SolidX was the first company to file a BTC ETF with the U.S. Securities and Exchange Commission (SEC) back in 2016. A year later, VanEck filed a similar application. However, the watchdog shot down both attempts. The two firms came together in 2018 to merge forces and develop one BTC ETF product that would hopefully receive regulatory approval.

The two New York companies’ most recent BTC ETF application with the watchdog was in 2019. However, in September of that year, they withdrew their application and then ultimately parted ways in August 2020. Four months later in December, VanEck revealed it had filed an application with the SEC for a BTC ETF on its own.

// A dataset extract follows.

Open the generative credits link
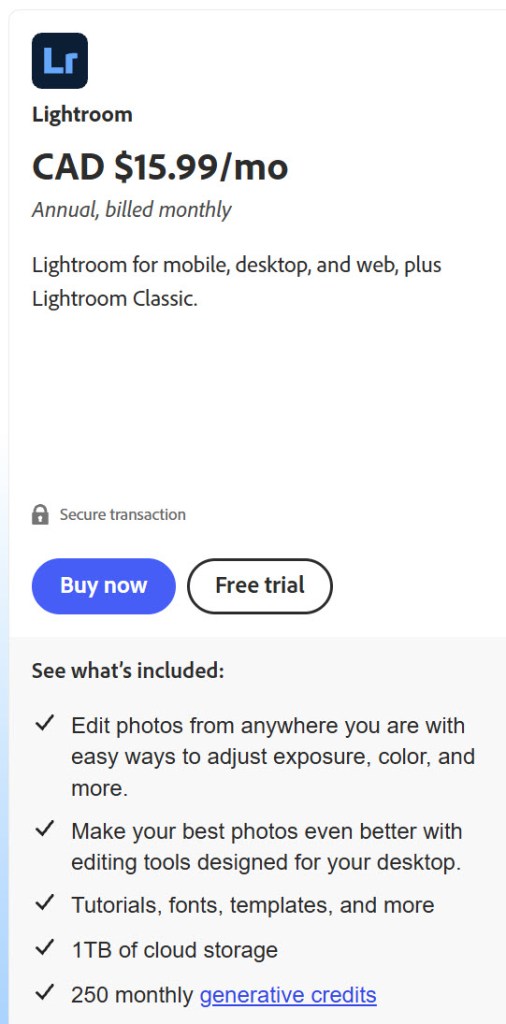This screenshot has height=1024, width=506. (288, 995)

According to a lawsuit filed by SolidX, this was a “bad faith termination of their agreement.” As Law360 reports, the company believes that VanEck was working on the ETF behind its back, even when the two companies were in a partnership. VanEck started announcing new products just weeks after the contract termination. These products compete directly with SolidX, and this may be the reason VanEck wanted to terminate the contract.

In addition, SolidX asserts that the VanEck application is quite similar to its own, claiming that the asset manager plagiarized the application.

The lawsuit stated: “Using SolidX’s work and work product to compete with it is bad enough, but the registration statement VanEck filed would be called plagiarism in any other context: the structure of VanEck’s proposed Bitcoin ETF is substantively identical, or virtually so, to the structure for which SolidX sought SEC approval.”

While it has had no luck with the SEC, VanEck has already launched a similar product in Europe. In November 2020, the asset manager launched a physically-backed BTC exchange-traded note on Germany’s Deutsche Börse Xetra trading platform.